Description
Description
The wind sensor is the latest revision of our wind sensors. The revision is mainly a fine-tuning for stability and accuracy. We have also added a potentiometer to simplify the calibration of your board. Adjust them in the shop. The pots should not be user items, unless the user wants to try them out in practice. We will also do a new regression and revise the code to support the sensors.
The wind sensor is an improved hot-wire anemometer that includes hardware compensation for ambient temperature. The sensor is somewhat arbitrary, but can also represent a positive temperature coefficient thermistor. The thermistor used in this model is more stable and absolutely accurate than the thermistors in other sensors. As in all cases of engineering, there are good and bad sides to a new thermistor. As it is not possible to buy thermistors in arbitrary values, a higher voltage is required to heat the sensing element to operating temperature. Therefore, the sensor needs a power supply of 9 to 12 volts.
One pleasant side effect of the increased voltage is that the sensor can sense hurricane-force winds without saturating (reaching a flat maximum) because there is enough power to heat the thermistor. However, this does not necessarily mean that the sensor can withstand hurricane-force winds. The sensor has to be physically more robust than previous sensors due to the loop that holds the sensing element. Another new feature of the sensor is a dedicated ambient temperature sensor that is independent of the supply voltage. The analogue output of the temperature sensor is also scaled to 3.3 volts. The voltage (wind) output of the sensor is also scaled to a maximum of 3.3 volts output with high accuracy (0.1% resistance). This is to accommodate the increasing use of 3.3 volt boards and microcontrollers. Apart from the fact that you need to supply at least 9-12 volts from an external power supply, it will work well with any board right out of the box. 12 volts is ideal.
Specifications
Supply voltage: 10-12 volts
Current: ~40mA – increases slightly as wind speed increases
Measured wind speed: 0-150 MPH
Ambient temperature compensation
Calibration of the wind sensor from a new regression
We have reprocessed the old data and added a software temperature correction for the wind sensor.
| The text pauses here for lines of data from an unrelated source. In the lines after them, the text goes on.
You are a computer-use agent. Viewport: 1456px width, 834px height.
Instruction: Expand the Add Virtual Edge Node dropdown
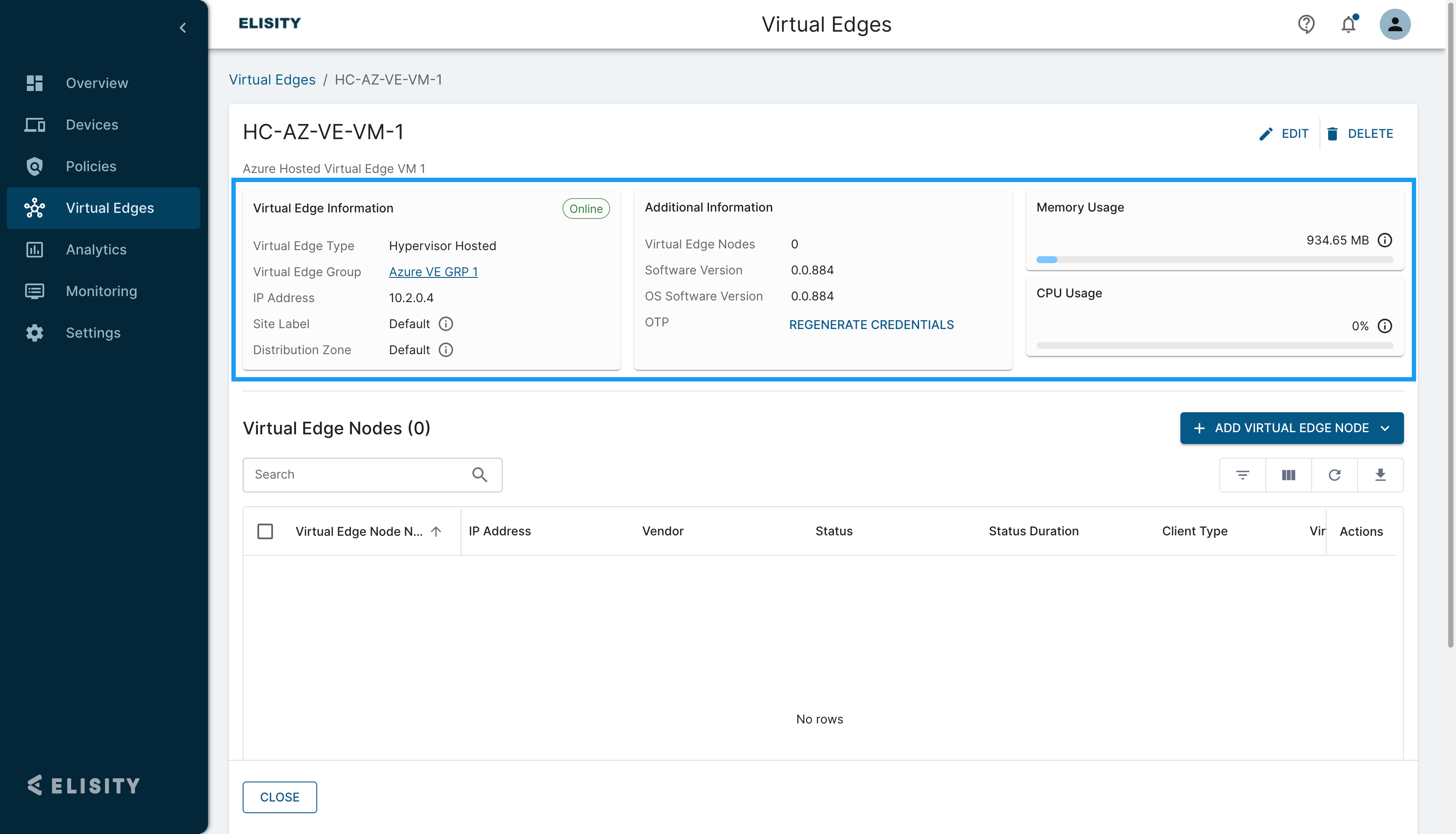(x=1385, y=428)
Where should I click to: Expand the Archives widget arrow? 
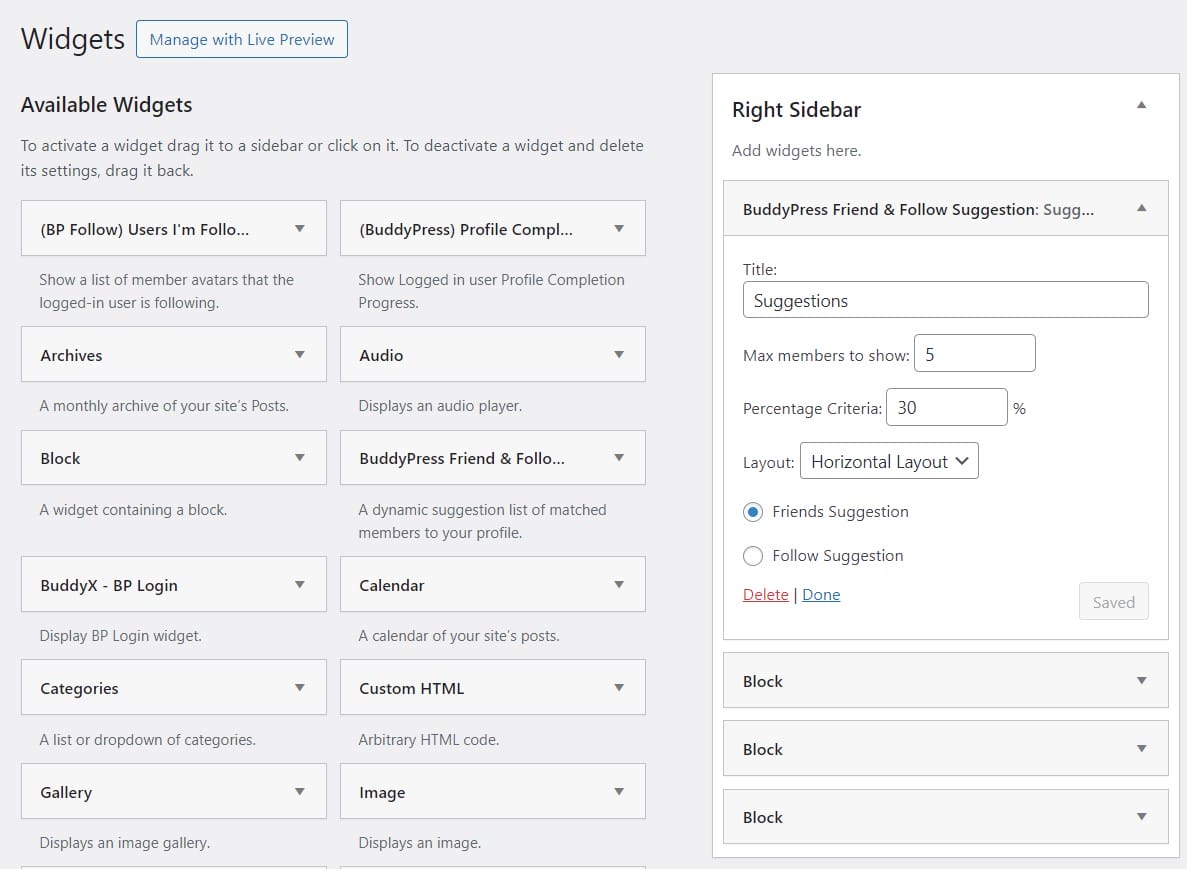click(299, 355)
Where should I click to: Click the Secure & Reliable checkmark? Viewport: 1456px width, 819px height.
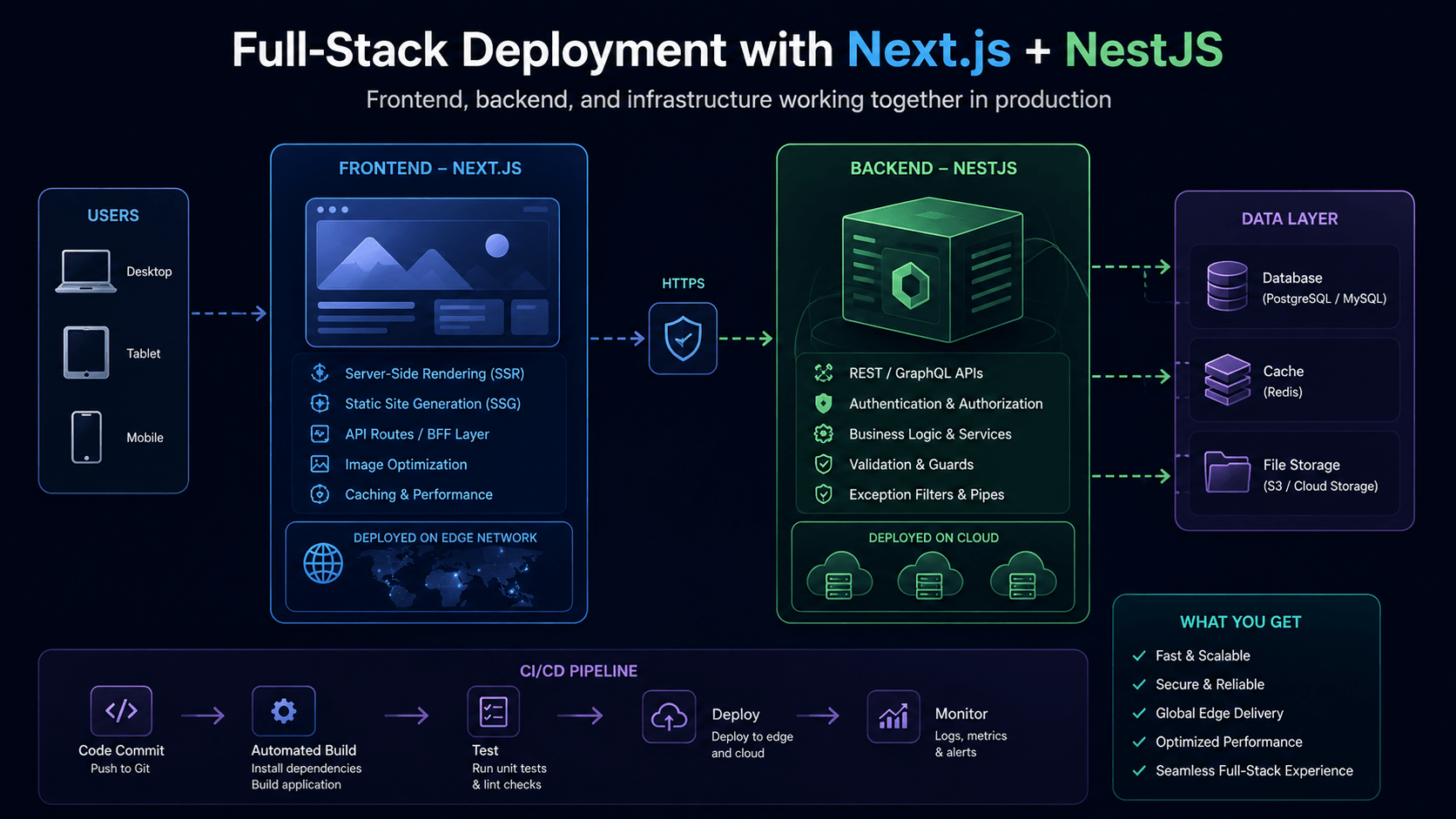tap(1138, 684)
The sensor itself has a built-in hardware temperature calibration, but the hardware correction is not perfect.
From these trend lines on this graph of ADC units and static pressure, it can be seen that the curves diverge slightly at the top of the graph. Using the static pressure data from the pitot tube and the humidity and temperature data, the pitot tube data was converted to wind speed. We then set up a regression and derived an equation that matched the sensor curve.
The regression was performed by finding the output voltage instead of the wind speed. When the regression was done, it was necessary to factor the final equation solving for the wind speed (in MPH) instead of the volts, the output of the sensor. This made the calculations a little less straightforward than if the regression had been done the other way round.
Solver!
To show you the inspirational workings of the Excel solver, have a look at the data on the left. The two columns on the left-hand side show the actual measured voltage values in one column and the values calculated from the generated equations in the other column. The third column on the far right is the difference between the two columns squared to remove the minus sign. As you can see, the two columns agree very well with each other, confirming that the equations produce a curve that is very close to the curve actually produced by the sensor. The wind speeds in the data ranged from zero to about 50 MPH.
Incidentally, these errors are the way the solver actually works. The solver tries to minimise the total error for all temperature series by manipulating the constants in the equations below (there were four temperature data points spanning 7.7C).
Of course, there is always the possibility that over a wide range of data the equation will lose its form and the curve will start to diverge from the actual measured data. In that case, a more sophisticated capability to obtain the actual shape of all the data would require the introduction of an equation with more terms.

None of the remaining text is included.